The actions of Farahi and Kean University, from the purchase of a $219,000 conference table, to the construction of a five-star restaurant, have time and time again prioritized hubris over student debt, malevolence over faculty support, and steadfast political influence over the livelihood of the school’s most at-risk student population.
We congratulate Lesniak on the fine work he has done being a public ally to minorities and at-risk populations in the past. But to consider the man a champion of the people while he turns a blind eye to the detrimental policies of the Kean leadership would be just plain wrong. For Lesniak, and the entire political leadership of Union County to support Farahi, with it comes support for a lack of academic and structural integrity, a lack of funds spent on support services for at-risk students, a hostile environment for a teachers’ union, a dramatic rise in very low paid adjunct teachers to replace tenured staff through attrition, a mountain of debt, the lowering of admission standards, and a drop-in graduation rates.
The students, and hence the faculty, should be the number one priority for the school president and for Lesniak. It is clear from their words and actions, their repeated denials of the facts, and their sheer hubris in the matter that their priorities lie elsewhere. Honoring Dr. King’s legacy at the school would be to keep the students’ dreams of a quality and affordable education alive, not the political and economic aspirations of the chosen elite. Student lives matter. Politicians who blindly accept mounting debt on the backs of minority and at-risk students while ignoring basic academic modes of support do not.

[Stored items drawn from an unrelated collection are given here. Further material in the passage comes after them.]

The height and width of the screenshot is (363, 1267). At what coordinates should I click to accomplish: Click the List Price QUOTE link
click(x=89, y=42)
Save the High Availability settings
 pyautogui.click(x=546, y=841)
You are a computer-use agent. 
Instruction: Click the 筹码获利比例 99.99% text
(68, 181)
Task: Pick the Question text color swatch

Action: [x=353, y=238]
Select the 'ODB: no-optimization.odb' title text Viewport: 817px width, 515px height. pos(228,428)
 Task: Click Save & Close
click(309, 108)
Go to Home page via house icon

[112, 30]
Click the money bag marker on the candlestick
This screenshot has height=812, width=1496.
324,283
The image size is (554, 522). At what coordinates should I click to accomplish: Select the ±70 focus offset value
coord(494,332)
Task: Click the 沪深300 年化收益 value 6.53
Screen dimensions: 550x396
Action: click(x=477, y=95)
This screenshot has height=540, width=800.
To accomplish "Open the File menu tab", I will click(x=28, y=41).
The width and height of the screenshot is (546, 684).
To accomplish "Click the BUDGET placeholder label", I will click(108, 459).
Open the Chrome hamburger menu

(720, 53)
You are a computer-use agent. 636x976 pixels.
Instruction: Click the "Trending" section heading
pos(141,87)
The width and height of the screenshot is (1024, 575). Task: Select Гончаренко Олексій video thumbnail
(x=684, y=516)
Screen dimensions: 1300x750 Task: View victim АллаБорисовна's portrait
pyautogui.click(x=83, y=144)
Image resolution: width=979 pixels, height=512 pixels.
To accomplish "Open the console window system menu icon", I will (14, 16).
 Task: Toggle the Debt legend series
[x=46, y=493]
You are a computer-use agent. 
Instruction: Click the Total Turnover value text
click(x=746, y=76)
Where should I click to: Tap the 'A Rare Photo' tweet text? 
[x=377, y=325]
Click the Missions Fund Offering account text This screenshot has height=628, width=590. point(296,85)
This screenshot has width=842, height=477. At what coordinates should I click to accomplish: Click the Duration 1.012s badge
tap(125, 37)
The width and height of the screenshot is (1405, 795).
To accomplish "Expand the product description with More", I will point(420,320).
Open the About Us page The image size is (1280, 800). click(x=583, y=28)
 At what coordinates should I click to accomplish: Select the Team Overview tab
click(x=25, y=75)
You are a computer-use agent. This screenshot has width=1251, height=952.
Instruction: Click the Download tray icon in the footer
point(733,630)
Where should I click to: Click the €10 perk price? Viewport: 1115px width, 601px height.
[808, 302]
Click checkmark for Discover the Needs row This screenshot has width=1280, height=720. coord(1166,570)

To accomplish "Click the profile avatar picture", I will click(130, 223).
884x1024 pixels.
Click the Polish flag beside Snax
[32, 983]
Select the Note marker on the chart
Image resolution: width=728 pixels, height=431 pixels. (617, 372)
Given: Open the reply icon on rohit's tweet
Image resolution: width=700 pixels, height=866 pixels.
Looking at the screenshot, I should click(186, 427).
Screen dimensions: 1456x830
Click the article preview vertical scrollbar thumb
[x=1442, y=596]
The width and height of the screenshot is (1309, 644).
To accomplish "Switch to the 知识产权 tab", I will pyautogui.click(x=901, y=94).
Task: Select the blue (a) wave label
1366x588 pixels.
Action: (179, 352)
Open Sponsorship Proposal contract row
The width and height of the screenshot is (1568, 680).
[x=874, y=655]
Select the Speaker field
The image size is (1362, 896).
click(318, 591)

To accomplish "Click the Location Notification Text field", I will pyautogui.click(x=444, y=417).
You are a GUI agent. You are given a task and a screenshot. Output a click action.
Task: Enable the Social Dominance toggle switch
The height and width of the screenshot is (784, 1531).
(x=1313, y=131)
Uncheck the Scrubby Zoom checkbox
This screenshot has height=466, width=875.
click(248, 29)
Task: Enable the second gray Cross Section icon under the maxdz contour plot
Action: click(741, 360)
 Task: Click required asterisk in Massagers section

Dead on—-makes one wonder if all lesniaks good deeds are just a beard for his nefarious actions behind closed doors, that every once in a while the corrupted system becomes exposed yet he is adamant in continuing the system he secretly put in place and controls. You are right that all appointments have to go thru him. Back over 10 years ago, in a star ledger interview, lesniak proudly proclaimed he is the political boss of this area and he controls everything. We now fully experience his political boss claim as you point out with the farahi resume lies, his nephew devanney who was instilled as union county manager with minimal experience and suddenly stepped down weeks before a report on waste and abuse and near criminality was released about Devanneys pet program musicfest. lesniaks support of his “office mate” assemblyman cryan who even with cryans lying to prosecutors and 150 sexually explicit emails from a public computer was bumped up to be nominated union county sheriff, the freeholder pawns abusing half billion dollars annually of union county taxpayers’ money going to contracts that are donors to him and his crony’s. And for nothing much in return. This is the system the taxpayers are forced to support. And Lesniak for all his true uselessness, faux avocation of public programs, non-integrity and abuse becomes a king of this area where in any other state he would just be a low-life working the bar scene with his accordion for tips. He knows that more and more people, of many colors, creeds and political leanings are becoming aware of his corrupted system. Better tune up your accordion Ray.